# sears craftsman chain saw 358.350842



## blackspawn41 (Nov 2, 2009)

need to know where and how to get an ignation coil for a sears craftsman chain saw 358.350842. can any one help?


----------



## 30yearTech (Sep 14, 2006)

Based on the model number you posted. Your saw has points and condenser. It's an older Poulan S25DA chainsaw. The part number for the coil is 39022 and may no longer be available. You could check Poulan / Weedeater dealers for one and maybe get lucky. 
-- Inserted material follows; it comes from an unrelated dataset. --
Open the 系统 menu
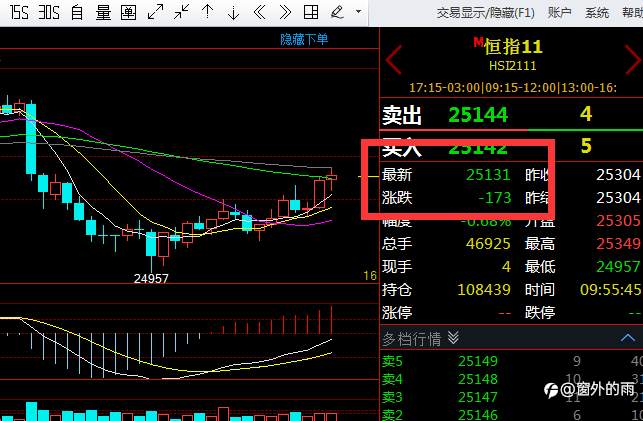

Are you sure the coil is bad and that the problem is not the points?


----------



## blackspawn41 (Nov 2, 2009)

thats what the chain saw repair man had told me. said that the part was no longer avaliable . thanks for the info ill try and find the coil # you gave, cant hurt anything. thanks again


----------



## Lawnmowertech (Nov 12, 2008)

i have a coil here that is nos part only problem is surface rust on the core and the spark plug connector is missing but youcan have this coil for $ 6.00 plus shipping its a 39022 and if i can locate the other two i have in a bag those are intact ones ones already sold but will have a extra one once i find what i did with the package


----------



## ED-NY (Feb 25, 2010)

Lawnmowertech

If you still have that coil...I would like to purchase it for my Craftsman 358.350842


thanks
Ed

PM sent


----------



## buckhunter (May 7, 2010)

I need a muffler for my 358.350842 can anyone help me


----------



## buckhunter (May 7, 2010)

I need a muffler for my 358.350842 can anyone help me please


----------



## Lawnmowertech (Nov 12, 2008)

buckhunter said:


> I need a muffler for my 358.350842 can anyone help me please


11195 you need the complete muffler ?


----------